Beginning with the line that holds "Task: Click the Share icon" and ending with the last line below, repeat each line exactly, leaving any pictures out.

Input data START

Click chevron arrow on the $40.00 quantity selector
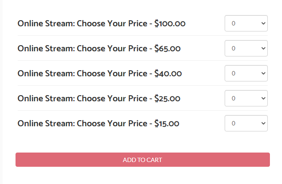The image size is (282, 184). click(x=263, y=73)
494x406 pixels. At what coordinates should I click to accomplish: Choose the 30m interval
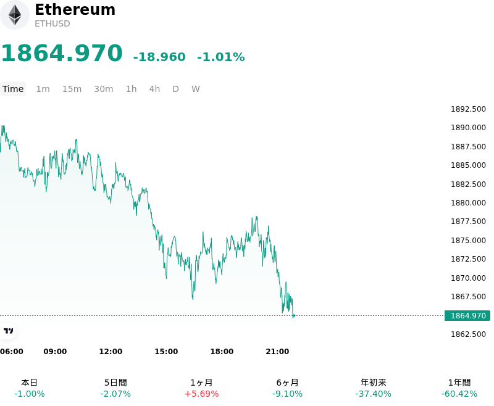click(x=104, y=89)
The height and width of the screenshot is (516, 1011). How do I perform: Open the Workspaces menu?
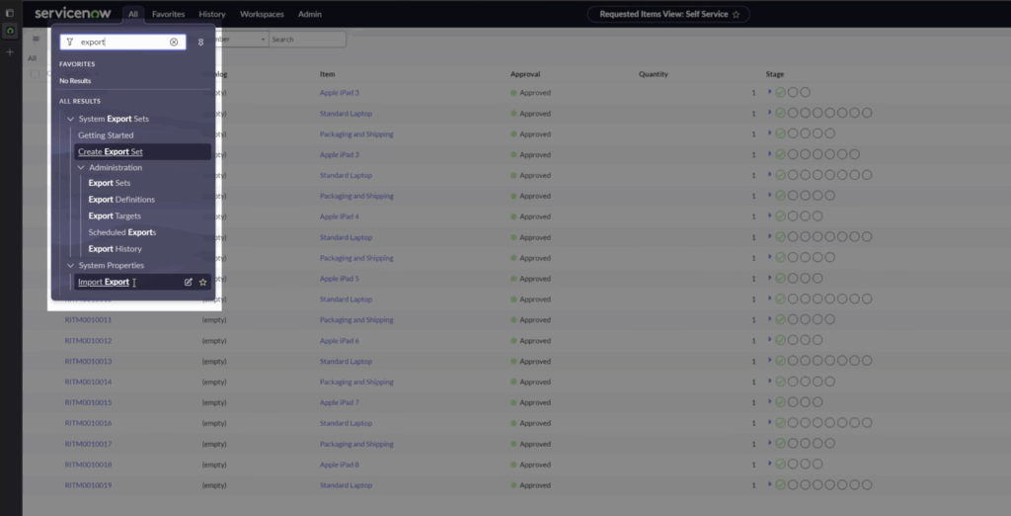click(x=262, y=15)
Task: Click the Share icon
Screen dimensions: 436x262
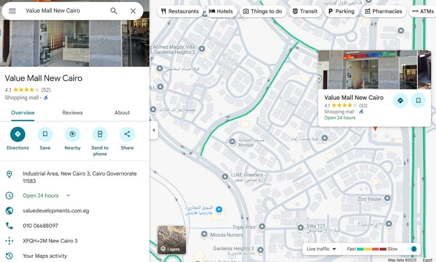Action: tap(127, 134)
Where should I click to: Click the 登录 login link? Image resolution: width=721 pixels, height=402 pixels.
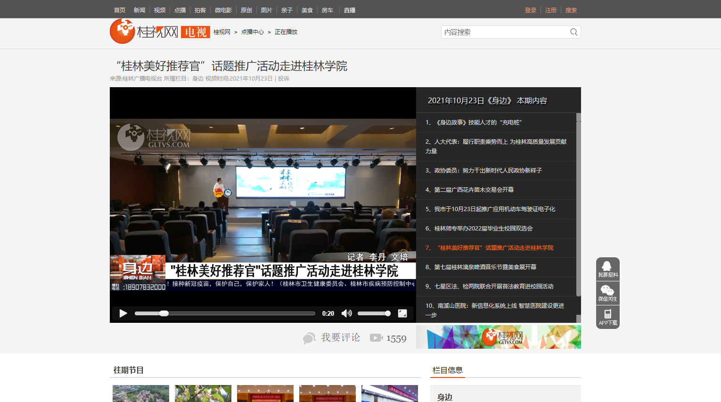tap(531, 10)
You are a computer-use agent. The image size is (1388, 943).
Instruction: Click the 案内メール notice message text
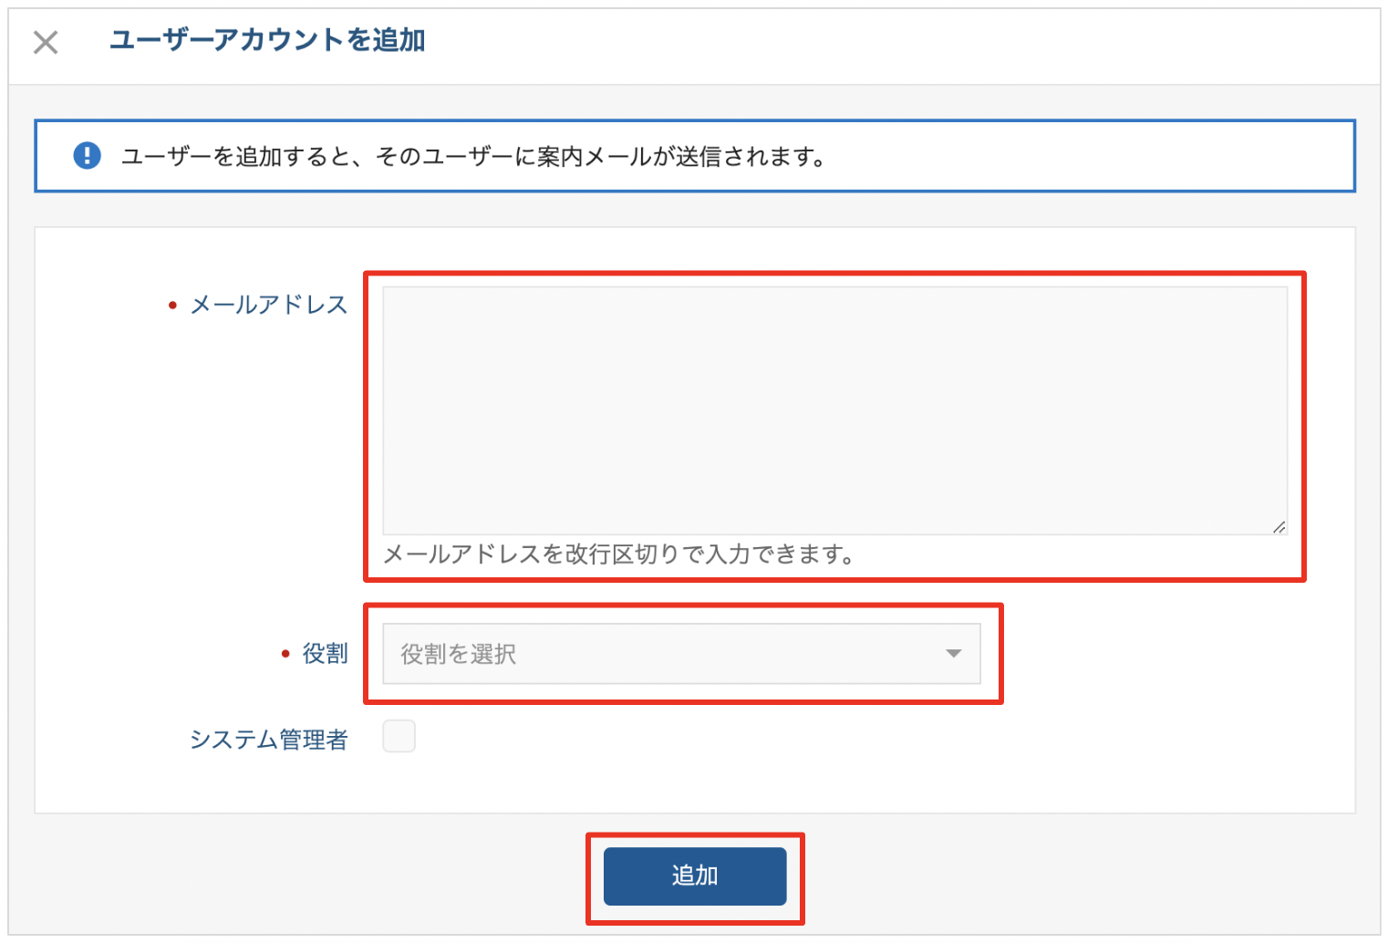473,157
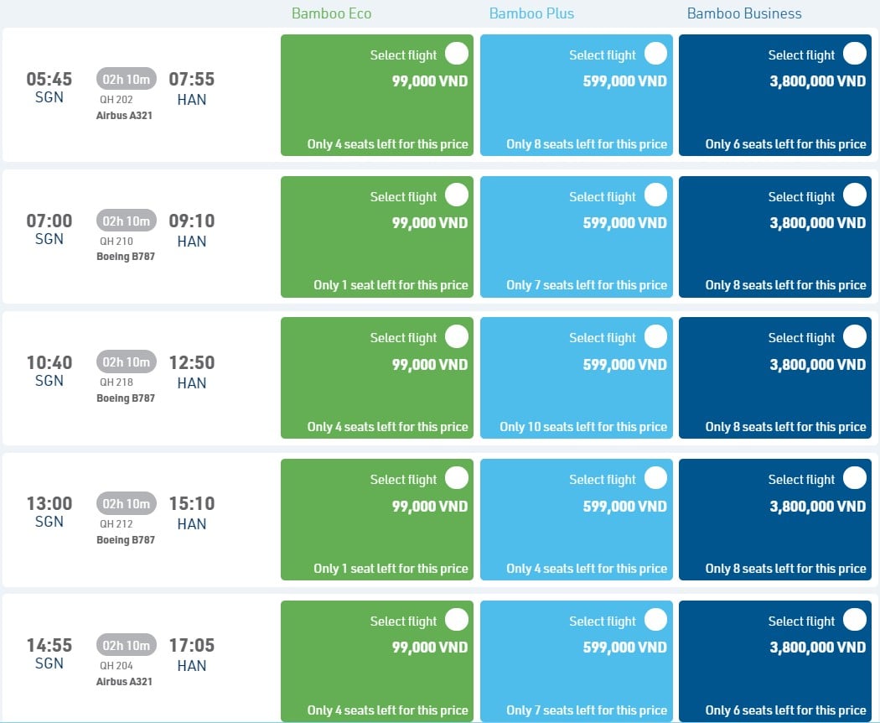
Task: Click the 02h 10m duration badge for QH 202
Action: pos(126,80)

Input data END

• Problem solution:
Task: Click the Share icon
Screen dimensions: 436x262
Action: tap(127, 134)
Where should I click to: Click the 登录 login link? Image resolution: width=721 pixels, height=402 pixels.
tap(531, 10)
You are a computer-use agent. The image size is (1388, 943).
Instruction: Click the 案内メール notice message text
473,157
Task: Click the 02h 10m duration badge for QH 202
Action: pos(126,80)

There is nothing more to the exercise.